A survey of women shoppers in July by Forrester Research found 69 percent rated Lowe's highest in cleanliness versus 31 percent for Home Depot, while 57 percent preferred Lowe's merchandise selection. By contrast, 54 percent rated Home Depot's stores as more convenient, while women rated both companies equally on having the best prices.

Slightly different focus

"Lowe's is targeted more toward females, and a higher-income demographic," said Neil Stern, principal with the McMillan/Doolittle retail-consulting firm in Chicago. "They are selling the same stuff, but the bull's-eye of their focus is slightly different."

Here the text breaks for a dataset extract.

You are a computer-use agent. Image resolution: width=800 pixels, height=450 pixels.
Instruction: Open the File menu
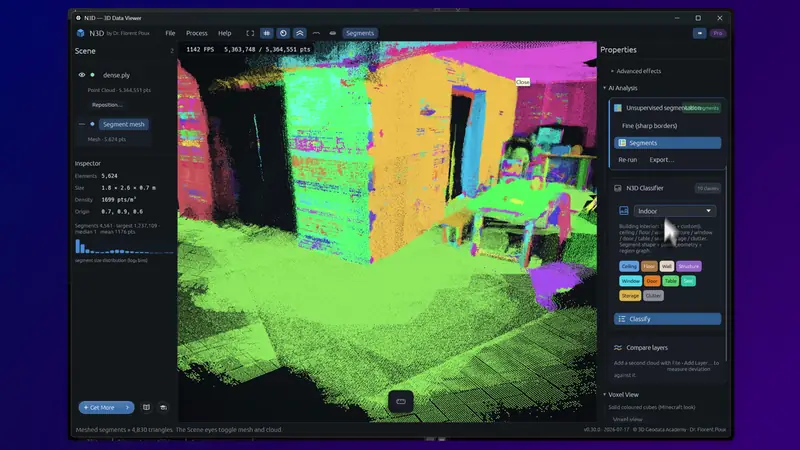point(170,33)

A stronger economy and increased consumer spending on home improvements has helped both chains.

Designer brands

Lowe's is adding more designer brands, including Eddie Bauer and Nickelodeon paint and Levolor faux wood blinds. The company has expanded to 250 brands of major appliances, adding energy-efficient washers such as Maytag's Neptune and Whirpool's Calypso. That's a selling point among women as Lowe's adds stores in metropolitan markets dominated by Home Depot.

"We have continued to gain (market) share in appliances," Lowe's President Robert Niblock said in an August interview. "The most compelling thing is just the dominant offering we have. The high-efficiency laundry products are really where a lot of the innovation has taken place."

In October, 33 percent of Lowe's stores surveyed exceeded their sales targets, compared with 27 percent of Home Depots, according to a survey of appliance sellers by Longbow Research analyst David S. MacGregor.

Lowe's has about half the sales of Home Depot, the world's second-biggest retailer after Wal-Mart Stores Inc.

Urban markets

Lowe's, which started in small markets such as Asheville, N.C., is opening 65 percent of its 130 new stores this year in urban markets, including its first store in Chicago, where Home Depot has 55 stores.

Lowe's will open more stores than planned in markets including Dallas and Atlanta because of the higher than expected sales, Tillman said at the investor meeting in Charlotte.

Lowe's, by moving later in urban markets, has the advantage of having modern stores in cities, compared with Home Depot, said analysts such as Jim Luke of BB&T Asset Management.

"The Lowe's store is new and shiny," said Luke, who helps manage $12 billion, including shares in both companies. "The overall impression of Lowe's stores is better."